Request:
Please extract every line of the data below that contains the string "Task". Case matters.

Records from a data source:
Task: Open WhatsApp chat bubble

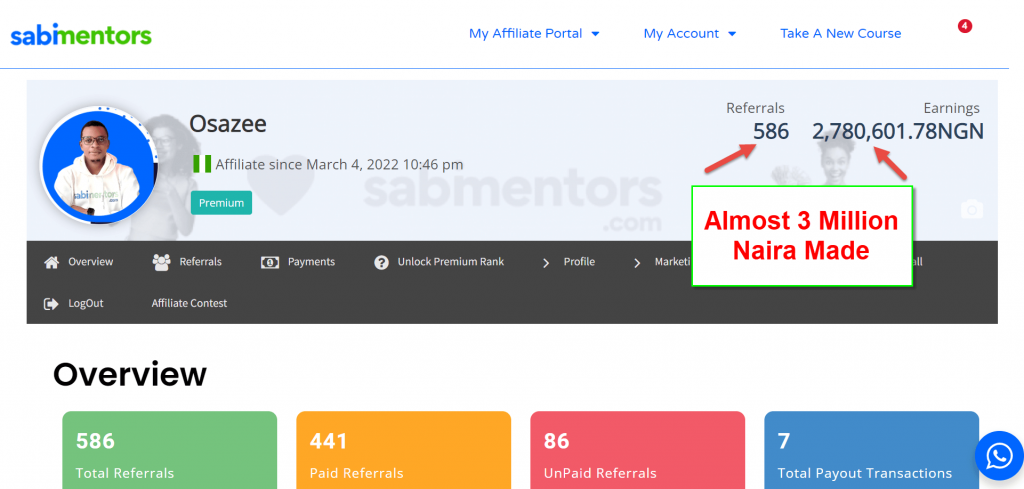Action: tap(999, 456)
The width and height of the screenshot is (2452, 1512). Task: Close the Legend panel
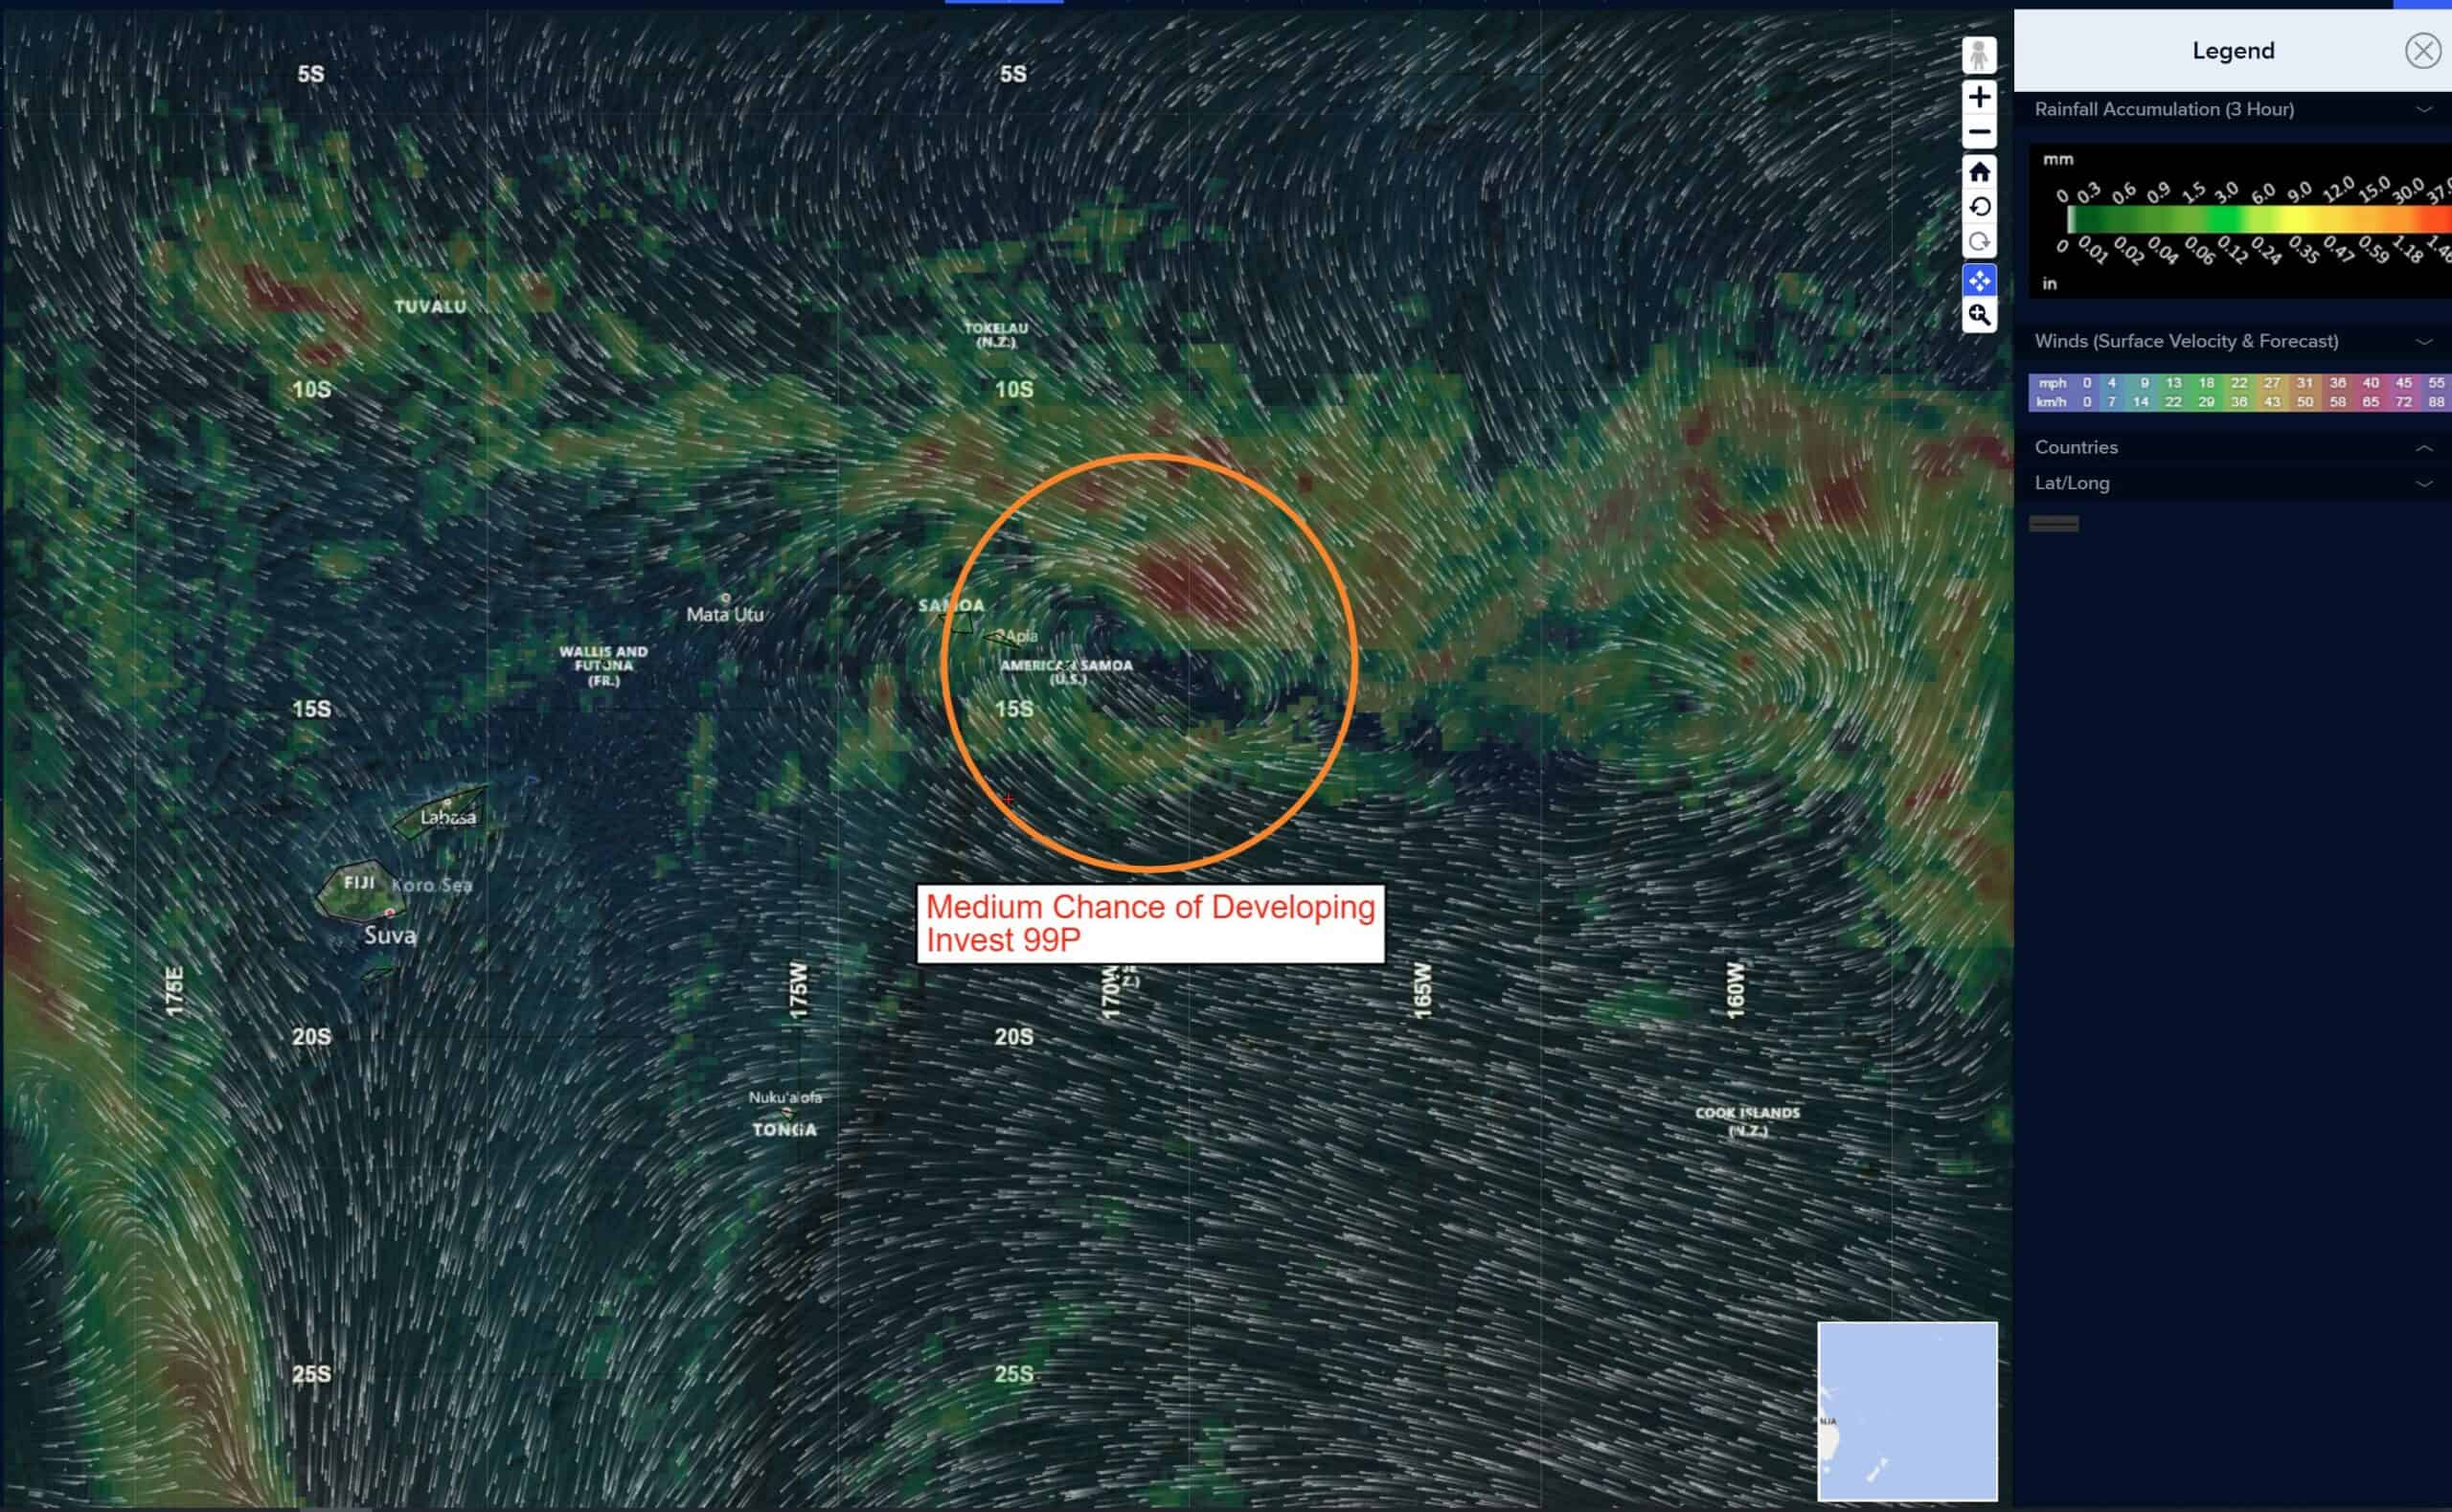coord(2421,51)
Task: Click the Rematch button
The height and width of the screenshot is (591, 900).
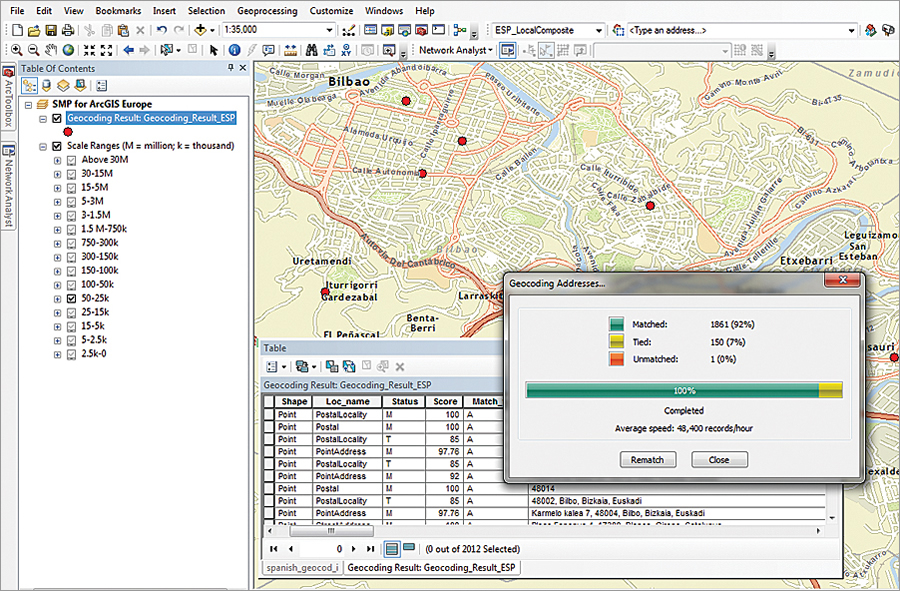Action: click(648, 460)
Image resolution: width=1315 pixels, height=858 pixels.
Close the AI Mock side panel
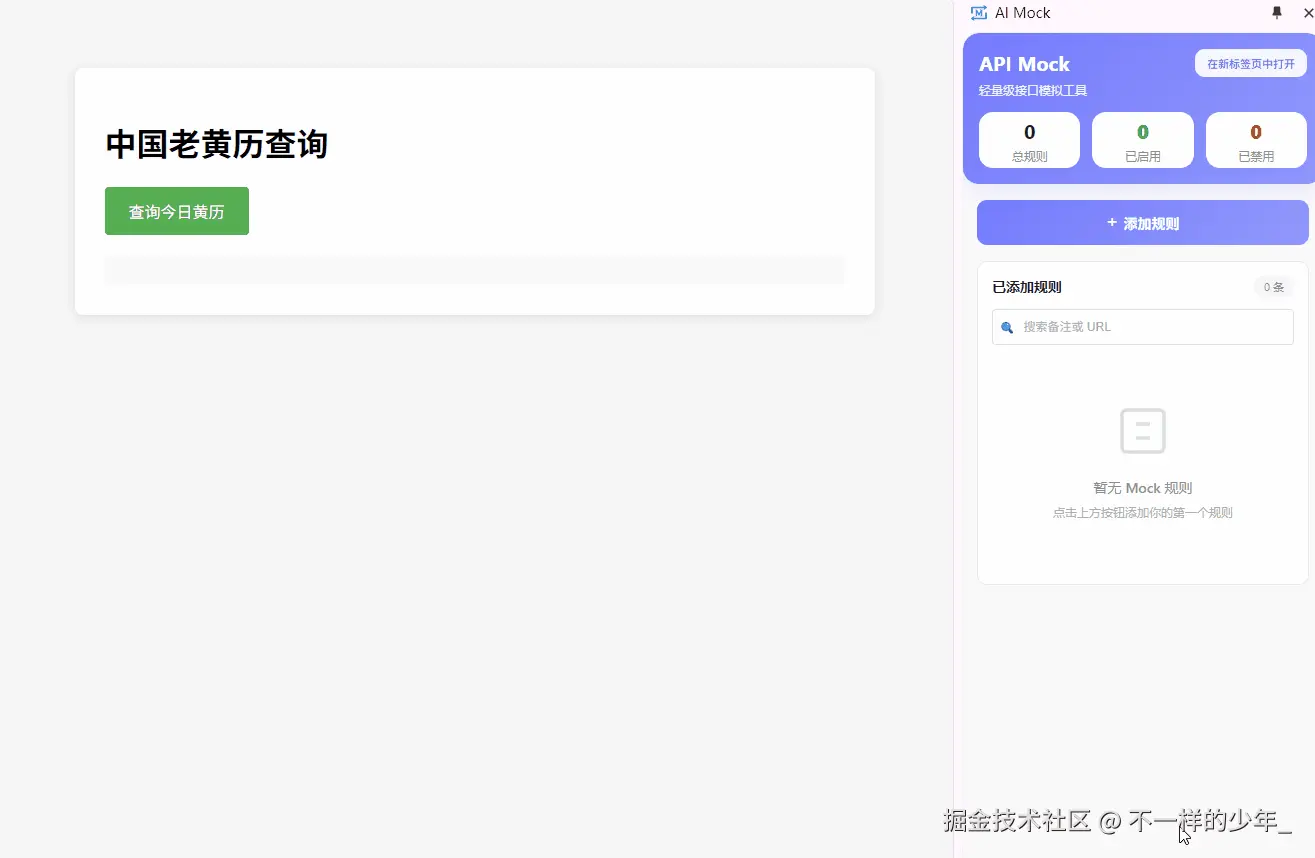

Complete answer:
Task: Open WhatsApp chat bubble
The width and height of the screenshot is (2452, 1512). Task: Close the Legend panel
Task: Click the Rematch button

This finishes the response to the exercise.